We tried the door again and again, passing the duty off between all six of us several times before calling the emergency contact number we had been given by our rental company. In the second instance of an unsettling trend, their foreign-language voicemail greeted us with the news that they would not be answering the phone tonight. From the apartment Wifi we could just pick up from outside the door, we covered all our bases and sent our company contacts several emails. Just as we were starting to weigh the option of using the semi-stolen Wifi to look up a locksmith or a new place to stay, we try the door one last time.

Success.

The door opens onto what must be one of the most beautiful little appartements in all of Paris. It has all the elements of the Alex House apartment, but all of them are clean. Our new chandelier is made entirely of glass, as are all of the doors blocking off the living room. The place is covered in vases full of flowers, weird but trendy-looking statues, and a general air of our group being cooler than every other spring break group both this semester and ever. As I mentioned in my last post, we spent our final night in Paris sitting in our apartment watching Passport to Paris. When you have an apartment this insane and a selection of baguettes, brie, macarons, and vins from the patisserie and grocery store outside the Musee du Rodin, what exactly would you do with your final night in the city?

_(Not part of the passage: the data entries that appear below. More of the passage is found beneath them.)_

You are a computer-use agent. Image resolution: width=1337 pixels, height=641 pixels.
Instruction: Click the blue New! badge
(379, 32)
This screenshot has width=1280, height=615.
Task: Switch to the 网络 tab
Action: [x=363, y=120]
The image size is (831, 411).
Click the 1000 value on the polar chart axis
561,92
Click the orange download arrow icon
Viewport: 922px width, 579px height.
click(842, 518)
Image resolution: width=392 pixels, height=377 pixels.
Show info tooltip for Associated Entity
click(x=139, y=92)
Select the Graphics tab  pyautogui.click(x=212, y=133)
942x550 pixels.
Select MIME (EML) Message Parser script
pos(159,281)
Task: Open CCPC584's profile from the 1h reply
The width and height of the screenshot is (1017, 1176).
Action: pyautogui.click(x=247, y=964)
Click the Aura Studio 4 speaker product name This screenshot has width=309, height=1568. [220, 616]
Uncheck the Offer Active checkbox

The places we stayed in on this trip were, in every sense of the word, insane. I've written about this comment before and I'll write about it again now: on this spring break, we only went uphill from the three-star hotel. And you know what the best part about all of this is? For the entire length of spring break, our total accommodation cost per person (excepting the first night in Venice, as not all of us had arrived yet) was $255. $255 per person for nine nights in starred hotels and luxury apartments in Venice and Florence, Italy, and Paris Effing France. My hat is perpetually tipped to the organizing ladies of this trip for finding these absolutely incredible places, and my hat is tipped to all the people I've talked to since break for tolerating my unstoppable need to brag about them.

Life is good, my friends. Life is pretty good.